- SELECTED PASSAGE:

—————

How to Use Tables in Notion

How to Use Tables in Notion

With modular productivity applications like Notion, Airtable and Coda, the need for tables is evolving. Notion offers a way to create and manage tables all within their applications including mobile.

There’s two ways to create tables inside of Notion.

The first is in-line creation. This allows Notion users to build tables into their existing pages. This is helpful for those looking to embed a reference or create an element without compromising on having other elements like Notion Kanban boards or calendars within.  

This is how you can create an in-line table and how you can use it in every day practice. We’ll also show case how you can add to tables inside of this article.

Too advanced?! Check out the Beginner’s Guide to Notion, if you haven’t yet checked it out!  

Creating an inline table in Notion  

Create a Table inside of Notion.png
  1. Start by hitting “/”, this opens up the mini-window for creating new blocks

  2. Select “Table: inline”

  3. Create a title for the new table view

  4. Create columns, rows and set-up this to your needs

Creating a full page table in Notion  

Full Page Notion Table.png

The alternative to creating an in-line Notion table is the classic full page view.

This is good if you aren’t looking to add more than just a table. Inside of this view, you cannot add any more elements, apart from new rows and columns to the table naturally.

The full page view is popular with spreadsheet users who have one goal of creating a table-orientated page, with no outside elements.  

To create this:

  1. Start by hitting “/”, this opens up the mini-window for creating new blocks

  2. Select “Table: Full Page” – you can use the search to speed up finding this 

  3. Create a title for the new table view

Adding new blocks/rows

Your full page or inline table works as any other element works inside of Notion, however you can create many tools within this to go deeper. If you’re feeling this a bit too much, feel free to learn more about how Evernote compares to Notion here.

Let’s take the upcoming blog schedule we have running here on the blog. 

Image 2018-09-18 at 12.07.52 am.png

For this, we’ve created very simple but interactive columns.

—————

- SOURCE EXCERPT:
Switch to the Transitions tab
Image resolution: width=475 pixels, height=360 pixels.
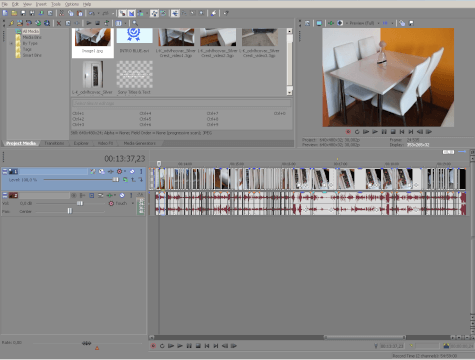point(54,143)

—————

- EXERCISE TASKS:
a – Copy the Notion tables guide verbatim, everything from "Your full page" down to "on the blog.".
b – Continue the Notion tables guide, beginning directly after its last sentence.
The material shown above was taken from a separate source and has no connection to the Notion tables guide.

- ANSWERS BELOW:
a –
Your full page or inline table works as any other element works inside of Notion, however you can create many tools within this to go deeper. If you’re feeling this a bit too much, feel free to learn more about how Evernote compares to Notion here.

Let’s take the upcoming blog schedule we have running here on the blog.

b –
The main columns are:

  • Title

  • Topic

  • Assigned To

  • Due Date

  • Post Date

  • Done

Creating any column is simple. You can pick from a range of multimedia from text, number, to formula and even dates and people to make this more efficient to use as a table. So for each element we used different types as you can see below:  

Screen Shot 2018-09-18 at 00.09.32.png

Once you’re happy with the Notion columns, great! Next step is to create your row. Adding new rows will help you to add a new entry very similar to Google Sheets or even Microsoft Excel. Adding those interactive columns earlier will add some context to your table without the need to go into the row.  

Creating new rows comes with many benefits that don’t end there. You can enter any new row and create it as a page. The page is not invasive so it won’t turn the row into a bulkier page or card, only as a selectable asset in the row.

Once you create a page row, you can now add any additional information to it from the “Open” view. This essentially works as a new page, you can add links, elements, blocks and even new tables, calendars, sub-headers, images etc. It’s like breadcrumb. You can add as much as you like to this giving you a flexible workspace to add more detail to new table rows without the need to add any more additional columns.

From this view, you can even share, favourite, export as MDK or PDF and see updates, if you work with a team. Here’s a worked example.  

Notion in card view.png

How can I use tables in Notion?

 Now you’ve added new blocks and created your first few tables.  

Understanding how you can apply tables inside of Notion to all of your projects and activities might be helpful. The nature of the flexibility allows you to apply to a lot of things that warrant the creation of a Google Sheet or Excel document. 

 Here’s a few examples:

  • Milestones/Goals

  • On-boarding Checklist

  • Blog/Video/Podcast Schedule

  • Editorial Schedule

  • Workout Schedule

  • Sales CRM worksheet

  • Upcoming assignments

There are so many different situations you can apply the use of tables. But what issues will you face when using them to be aware of?!

What limitations do tables hold?

Remember all of the Notion tables can be converted into another view without damaging the table’s content. So for example, you could transfer the demonstrated list of “upcoming articles” into a Board or Calendar view without too much visual complication. Here’s how this would look:

Tables can look messy if added as a block, they aren’t as full-span as they could be within the in-line view. For example, I’ve found that creating in-line tables cuts off a lot of the view when crunched into a smaller space. This could be a bug.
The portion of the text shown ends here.